# [VORLIEGENDER AUSZUG]
=-=-=

Nicht nur auf dem Erfurter Campus stieß das Urteil auf Wut. Medien
berichteten bundesweit, der Studierendenrat protestierte, die
Mitarbeitenden der Uni waren beunruhigt und befürchteten, dass Carsten H.
zurück an die Uni kommen könnte. So erzählen es ehemalige und aktuelle
Hochschulangehörige heute. Wie der Uni-Alltag mit dem Professor
funktionieren sollte, habe sich kaum jemand vorstellen können. Das
Wissenschaftsministerium ging in Berufung.
## „Das Vertrauen ist verloren“
Drei Stunden dauert die mündliche Verhandlung vor dem
Oberverwaltungsgericht. Der Senat lässt durchblicken, dass er die
Angelegenheit grundsätzlich strenger sieht als die Vorinstanz.
Der Kläger erhält das Wort. „Das Vertrauen ist verloren“, sagt die
Vertreterin des Wissenschaftsministeriums. „Es ist nicht möglich, dass der
Beklagte den Dienst wieder aufnimmt, ohne dass unwiederbringlicher Schaden
entsteht.“ Bei der herausragenden Stellung eines Professors sei das auch
der Allgemeinheit nicht zuzumuten. Sie verweist auf die Studierenden, die
draußen protestieren. Die Personaldezernentin ergänzt: Es könnte sogar
sein, dass die Studierendenzahlen zurückgehen, wenn der Professor
zurückkehren würde.

=-=-=

# [BEREITGESTELLTES MATERIAL]

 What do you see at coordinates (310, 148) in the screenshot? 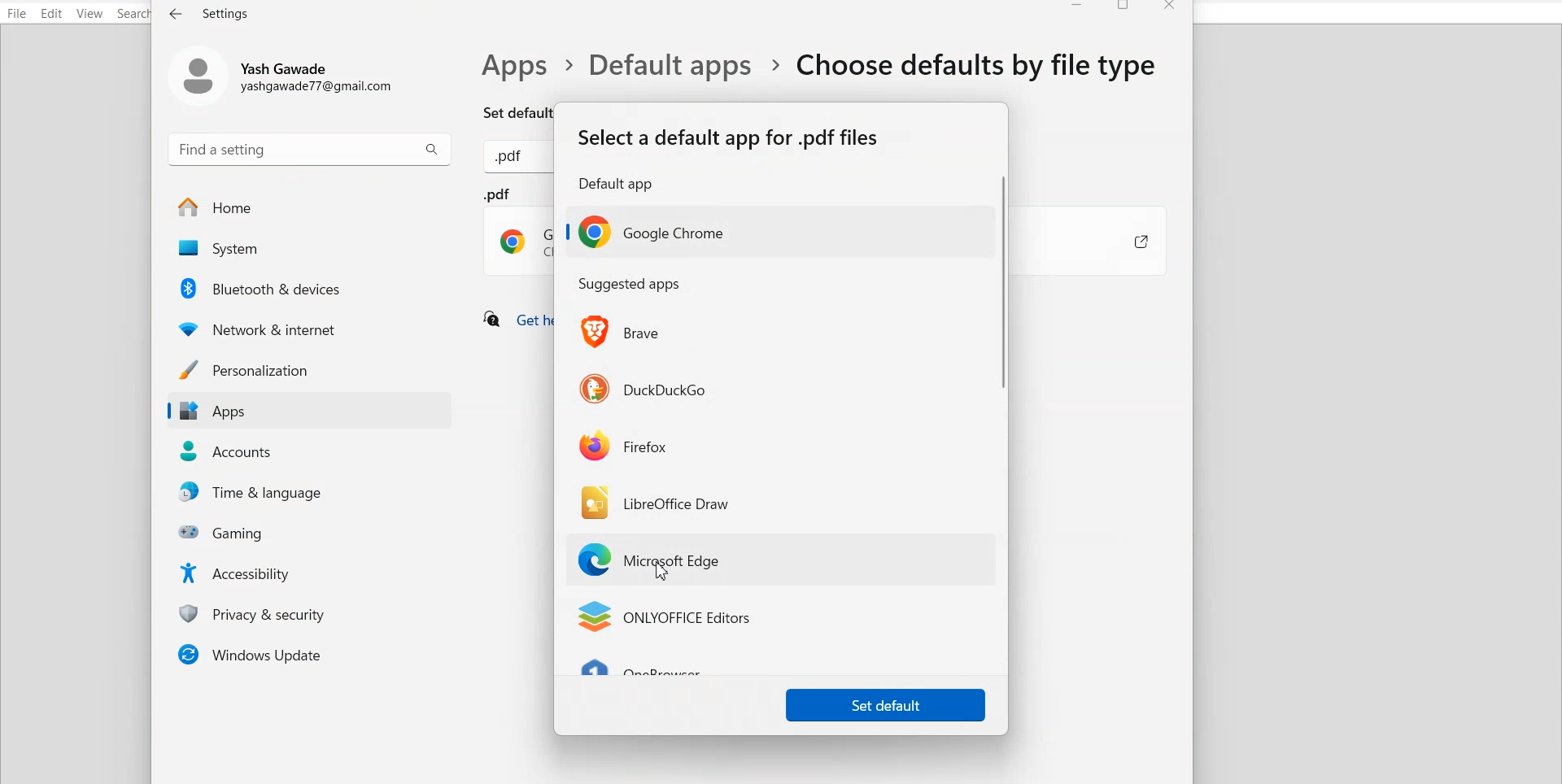
I see `Search bar` at bounding box center [310, 148].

=-=-=

# [ARBEITSAUFTRAG]
Schreiben Sie aus dem obigen Auszug über das Erfurter Urteil den Abschnitt wortgetreu ab, der mit den Worten „Nicht nur auf“ einsetzt und mit „als die Vorinstanz.“ schließt.

# [LÖSUNG]
Nicht nur auf dem Erfurter Campus stieß das Urteil auf Wut. Medien
berichteten bundesweit, der Studierendenrat protestierte, die
Mitarbeitenden der Uni waren beunruhigt und befürchteten, dass Carsten H.
zurück an die Uni kommen könnte. So erzählen es ehemalige und aktuelle
Hochschulangehörige heute. Wie der Uni-Alltag mit dem Professor
funktionieren sollte, habe sich kaum jemand vorstellen können. Das
Wissenschaftsministerium ging in Berufung.
## „Das Vertrauen ist verloren“
Drei Stunden dauert die mündliche Verhandlung vor dem
Oberverwaltungsgericht. Der Senat lässt durchblicken, dass er die
Angelegenheit grundsätzlich strenger sieht als die Vorinstanz.